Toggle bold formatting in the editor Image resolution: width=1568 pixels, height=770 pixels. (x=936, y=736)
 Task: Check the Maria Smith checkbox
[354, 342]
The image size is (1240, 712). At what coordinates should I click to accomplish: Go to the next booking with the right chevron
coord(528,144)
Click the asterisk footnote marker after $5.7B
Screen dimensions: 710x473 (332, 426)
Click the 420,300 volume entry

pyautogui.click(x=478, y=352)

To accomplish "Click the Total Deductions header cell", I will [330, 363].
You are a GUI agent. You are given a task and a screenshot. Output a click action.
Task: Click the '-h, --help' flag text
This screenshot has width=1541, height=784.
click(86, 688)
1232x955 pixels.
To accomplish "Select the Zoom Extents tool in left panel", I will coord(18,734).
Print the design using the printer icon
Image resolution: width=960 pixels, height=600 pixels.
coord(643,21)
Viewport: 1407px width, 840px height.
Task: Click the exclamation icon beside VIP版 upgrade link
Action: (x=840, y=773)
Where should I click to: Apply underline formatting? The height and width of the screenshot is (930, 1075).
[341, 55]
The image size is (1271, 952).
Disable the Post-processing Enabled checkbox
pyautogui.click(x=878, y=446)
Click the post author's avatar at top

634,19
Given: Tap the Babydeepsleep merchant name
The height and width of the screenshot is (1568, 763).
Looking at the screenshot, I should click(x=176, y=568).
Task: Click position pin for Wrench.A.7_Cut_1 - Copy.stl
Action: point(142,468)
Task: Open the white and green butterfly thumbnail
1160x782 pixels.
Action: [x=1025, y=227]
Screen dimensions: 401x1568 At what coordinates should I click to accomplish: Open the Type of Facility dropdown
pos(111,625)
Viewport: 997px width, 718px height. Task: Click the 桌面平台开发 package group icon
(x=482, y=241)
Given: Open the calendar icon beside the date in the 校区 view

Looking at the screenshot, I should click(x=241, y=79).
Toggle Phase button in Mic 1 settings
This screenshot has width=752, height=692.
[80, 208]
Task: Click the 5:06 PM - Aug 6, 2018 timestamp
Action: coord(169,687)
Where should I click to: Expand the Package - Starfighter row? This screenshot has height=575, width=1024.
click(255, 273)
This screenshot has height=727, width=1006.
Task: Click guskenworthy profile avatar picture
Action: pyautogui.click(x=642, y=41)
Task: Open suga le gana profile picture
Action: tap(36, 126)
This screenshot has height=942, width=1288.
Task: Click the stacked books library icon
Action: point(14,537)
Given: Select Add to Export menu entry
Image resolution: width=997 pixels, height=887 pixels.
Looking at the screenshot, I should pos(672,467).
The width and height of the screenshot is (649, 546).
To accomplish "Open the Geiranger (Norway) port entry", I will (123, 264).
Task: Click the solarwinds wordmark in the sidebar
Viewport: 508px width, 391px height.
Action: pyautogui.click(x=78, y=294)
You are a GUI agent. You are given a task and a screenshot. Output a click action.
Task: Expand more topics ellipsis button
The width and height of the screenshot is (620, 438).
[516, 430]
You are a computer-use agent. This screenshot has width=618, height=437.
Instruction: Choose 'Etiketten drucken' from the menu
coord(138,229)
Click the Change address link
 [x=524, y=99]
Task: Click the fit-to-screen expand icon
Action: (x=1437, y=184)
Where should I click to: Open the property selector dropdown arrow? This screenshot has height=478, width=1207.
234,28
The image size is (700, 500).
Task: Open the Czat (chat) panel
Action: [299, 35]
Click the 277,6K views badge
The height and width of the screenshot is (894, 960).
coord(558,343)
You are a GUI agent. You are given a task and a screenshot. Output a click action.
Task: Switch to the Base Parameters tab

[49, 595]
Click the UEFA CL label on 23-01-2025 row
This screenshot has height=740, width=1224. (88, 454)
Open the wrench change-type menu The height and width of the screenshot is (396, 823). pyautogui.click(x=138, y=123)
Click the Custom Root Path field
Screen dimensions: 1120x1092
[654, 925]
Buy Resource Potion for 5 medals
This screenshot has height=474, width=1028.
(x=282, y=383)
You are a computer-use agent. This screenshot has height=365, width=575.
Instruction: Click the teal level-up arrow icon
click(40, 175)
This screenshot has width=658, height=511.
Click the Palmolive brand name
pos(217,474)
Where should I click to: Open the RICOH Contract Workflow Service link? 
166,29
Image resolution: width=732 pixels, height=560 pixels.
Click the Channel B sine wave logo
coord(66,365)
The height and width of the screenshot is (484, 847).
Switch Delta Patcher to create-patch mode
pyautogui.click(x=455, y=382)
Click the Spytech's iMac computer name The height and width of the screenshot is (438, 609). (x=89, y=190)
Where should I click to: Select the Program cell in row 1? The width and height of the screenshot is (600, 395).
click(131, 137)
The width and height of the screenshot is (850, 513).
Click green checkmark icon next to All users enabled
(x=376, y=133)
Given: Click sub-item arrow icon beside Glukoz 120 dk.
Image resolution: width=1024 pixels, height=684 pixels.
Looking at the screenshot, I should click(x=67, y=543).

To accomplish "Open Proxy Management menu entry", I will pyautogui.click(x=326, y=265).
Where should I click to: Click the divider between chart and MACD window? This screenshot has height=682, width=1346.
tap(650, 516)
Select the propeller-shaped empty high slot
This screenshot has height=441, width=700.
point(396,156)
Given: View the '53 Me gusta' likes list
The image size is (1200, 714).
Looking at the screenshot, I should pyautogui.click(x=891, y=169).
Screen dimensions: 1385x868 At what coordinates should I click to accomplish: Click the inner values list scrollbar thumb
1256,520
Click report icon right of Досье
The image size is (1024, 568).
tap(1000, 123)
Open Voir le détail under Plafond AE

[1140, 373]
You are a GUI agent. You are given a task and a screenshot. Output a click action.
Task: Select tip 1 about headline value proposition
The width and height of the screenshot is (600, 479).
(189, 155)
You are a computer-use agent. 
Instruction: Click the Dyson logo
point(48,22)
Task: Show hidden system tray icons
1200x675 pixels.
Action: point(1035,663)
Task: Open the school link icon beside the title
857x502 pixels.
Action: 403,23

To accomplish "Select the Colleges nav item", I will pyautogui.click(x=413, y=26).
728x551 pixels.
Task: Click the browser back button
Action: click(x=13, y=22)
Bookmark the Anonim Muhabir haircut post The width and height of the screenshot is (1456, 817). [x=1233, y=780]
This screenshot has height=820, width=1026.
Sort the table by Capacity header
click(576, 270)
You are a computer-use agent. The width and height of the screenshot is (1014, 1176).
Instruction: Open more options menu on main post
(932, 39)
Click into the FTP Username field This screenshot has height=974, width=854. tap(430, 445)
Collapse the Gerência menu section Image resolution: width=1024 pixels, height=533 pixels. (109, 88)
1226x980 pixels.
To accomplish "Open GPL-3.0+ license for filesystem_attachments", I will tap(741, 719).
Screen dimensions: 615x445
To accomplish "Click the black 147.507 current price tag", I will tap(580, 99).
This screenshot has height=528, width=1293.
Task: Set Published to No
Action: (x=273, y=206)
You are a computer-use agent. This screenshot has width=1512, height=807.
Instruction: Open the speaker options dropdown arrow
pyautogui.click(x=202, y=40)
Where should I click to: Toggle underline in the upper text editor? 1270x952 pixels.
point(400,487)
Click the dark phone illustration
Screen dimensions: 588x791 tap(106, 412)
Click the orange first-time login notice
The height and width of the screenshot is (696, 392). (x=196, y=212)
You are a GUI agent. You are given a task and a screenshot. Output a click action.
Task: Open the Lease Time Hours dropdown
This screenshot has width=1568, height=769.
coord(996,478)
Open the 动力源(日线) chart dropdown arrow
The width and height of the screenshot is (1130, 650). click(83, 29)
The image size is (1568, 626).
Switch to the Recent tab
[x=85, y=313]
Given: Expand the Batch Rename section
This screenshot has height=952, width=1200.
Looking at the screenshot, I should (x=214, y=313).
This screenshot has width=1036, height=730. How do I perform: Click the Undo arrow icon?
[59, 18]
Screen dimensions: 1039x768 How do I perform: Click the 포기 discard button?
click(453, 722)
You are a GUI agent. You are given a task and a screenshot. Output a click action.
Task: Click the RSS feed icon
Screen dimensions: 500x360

::::::

TASK ITEM: The response must consist solely of the lines from the first line of the entries through the line containing "Given: Tap the Babydeepsleep merchant name", repeated exactly.

YOUR RESPONSE:
Toggle bold formatting in the editor Image resolution: width=1568 pixels, height=770 pixels. (x=936, y=736)
 Task: Check the Maria Smith checkbox
[354, 342]
The image size is (1240, 712). At what coordinates should I click to accomplish: Go to the next booking with the right chevron
coord(528,144)
Click the asterisk footnote marker after $5.7B
Screen dimensions: 710x473 (332, 426)
Click the 420,300 volume entry

pyautogui.click(x=478, y=352)

To accomplish "Click the Total Deductions header cell", I will [330, 363].
You are a GUI agent. You are given a task and a screenshot. Output a click action.
Task: Click the '-h, --help' flag text
This screenshot has width=1541, height=784.
click(86, 688)
1232x955 pixels.
To accomplish "Select the Zoom Extents tool in left panel", I will coord(18,734).
Print the design using the printer icon
Image resolution: width=960 pixels, height=600 pixels.
coord(643,21)
Viewport: 1407px width, 840px height.
Task: Click the exclamation icon beside VIP版 upgrade link
Action: (x=840, y=773)
Where should I click to: Apply underline formatting? The height and width of the screenshot is (930, 1075).
[341, 55]
The image size is (1271, 952).
Disable the Post-processing Enabled checkbox
pyautogui.click(x=878, y=446)
Click the post author's avatar at top

634,19
Given: Tap the Babydeepsleep merchant name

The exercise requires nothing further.